In 2013, Carman announced that he had cancer and was told he had just three or four years to live. In 2014, he announced that he'd been given the all-clear and thanked his fans for their healing prayers. Sadly, in January 2020, Carman announced that the disease had returned. Despite the diagnosis, he resumed church concerts in June 2020.
According to an announcement on his Facebook page, Carman died from complications stemming from an operation to repair a hiatal hernia. He died at a hospital in Las Vegas, Nevada on Tuesday.
A dedicated evangelist, Carman was known for his energetic live shows and held the record for the largest Christian concert in history - in 1994, more than 70,000 people attended his free concert in Dallas, Texas. He was awarded 15 gold and platinum albums and sold over 10 million records over the span of his 35-year career. He was known for his hit songs and videos, including 'Satan, bite the dust', 'Who's in the house', and 'Righteous Invasion of Truth (R.I.O.T)'.
He was planning on embarking on a 60-city tour later this month.

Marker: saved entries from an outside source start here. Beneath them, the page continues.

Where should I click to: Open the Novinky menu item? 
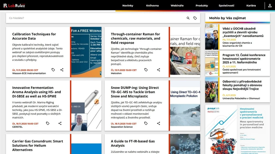[128, 6]
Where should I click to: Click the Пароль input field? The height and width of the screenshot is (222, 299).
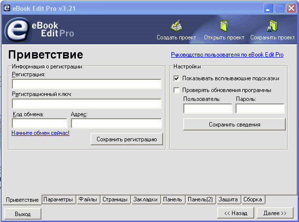260,109
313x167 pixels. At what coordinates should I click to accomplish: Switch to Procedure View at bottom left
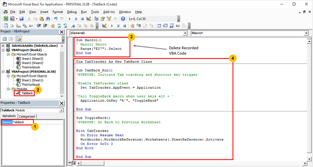tap(69, 163)
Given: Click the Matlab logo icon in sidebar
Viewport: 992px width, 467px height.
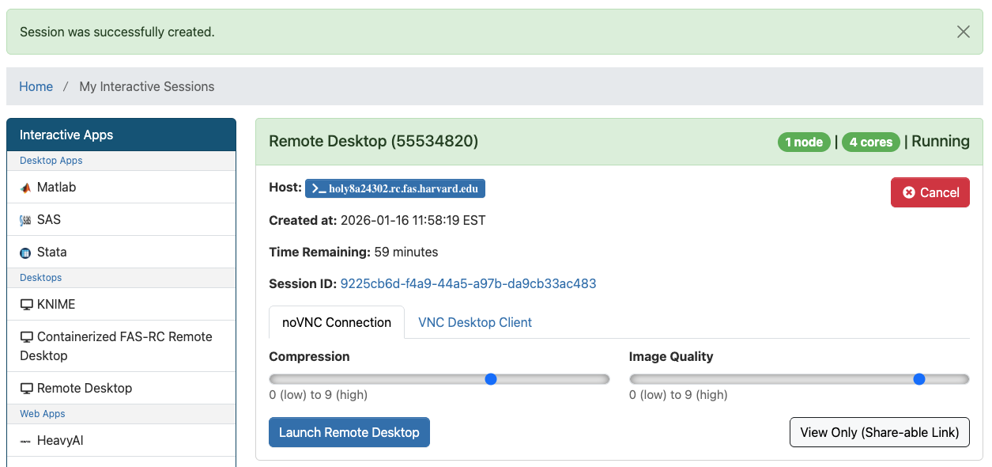Looking at the screenshot, I should [x=25, y=188].
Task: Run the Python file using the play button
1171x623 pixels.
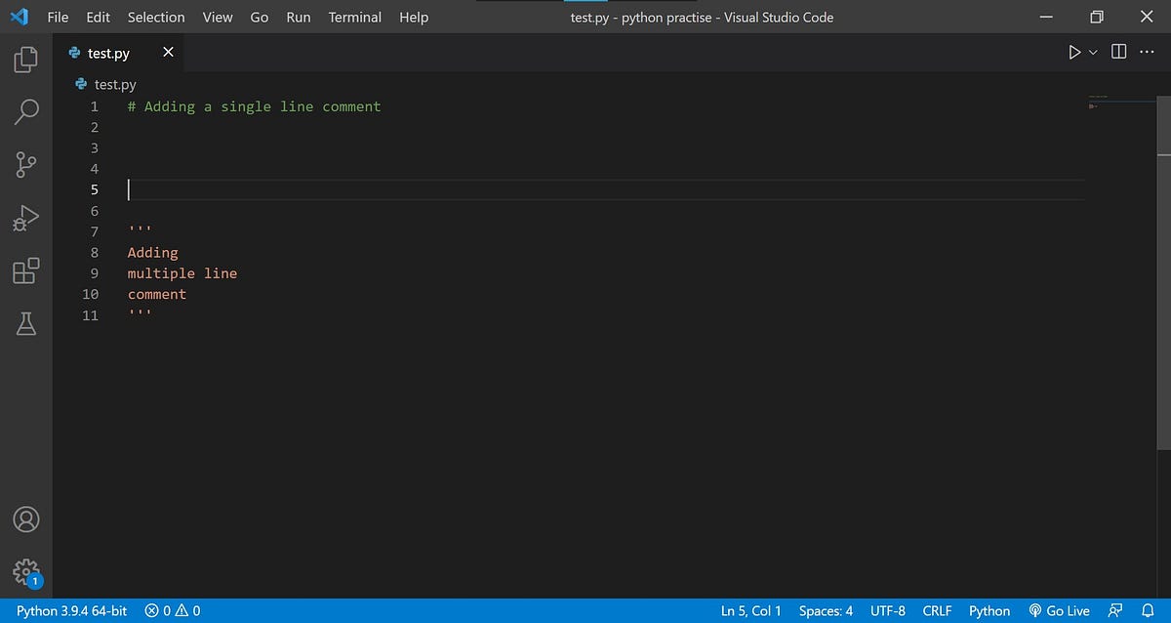Action: coord(1074,52)
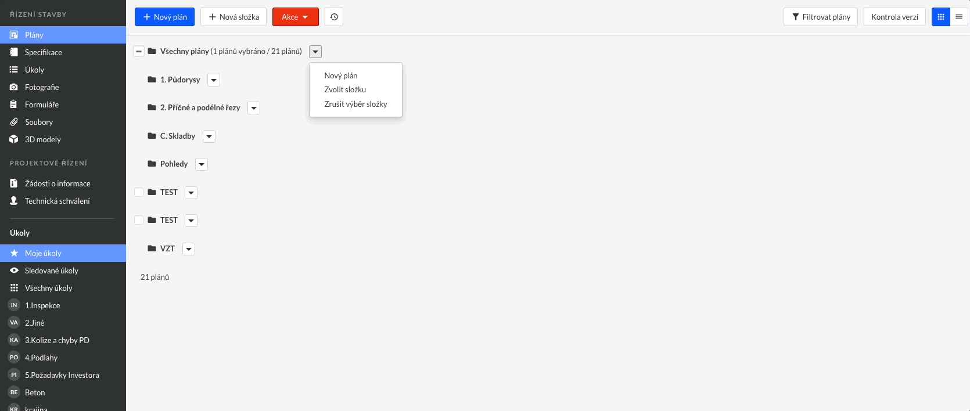Check the second TEST folder checkbox
970x411 pixels.
[139, 220]
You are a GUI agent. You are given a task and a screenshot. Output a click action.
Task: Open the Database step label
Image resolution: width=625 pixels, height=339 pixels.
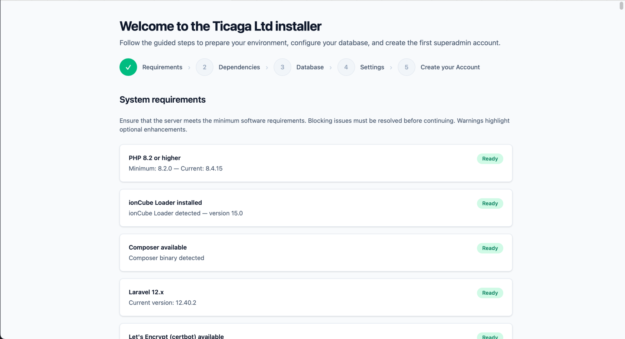point(310,67)
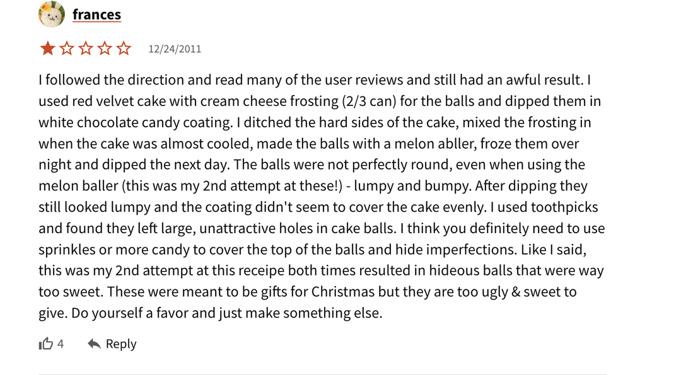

His manager, Matt Felt, said: "When Carman resumed touring again a few years ago, he was concerned that no one would care that he was back. He was wrong. Every night fans packed out venues and his ministry was as powerful as it ever was. This world has lost a light in the darkness but today Carman saw first hand the fruit of his labours."
Many in the Christian music industry have paid tribute to Carman following the news of his passing.
"We remember you Carman......we are grateful for the times we had with you," tweeted gospel artist Toby Mac. "You were so kind to me, Michael and Kevin. When we were young punks, you welcomed us. You are home now. A Champion for real."
Carman is survived by his wife, Dana, and his wider family.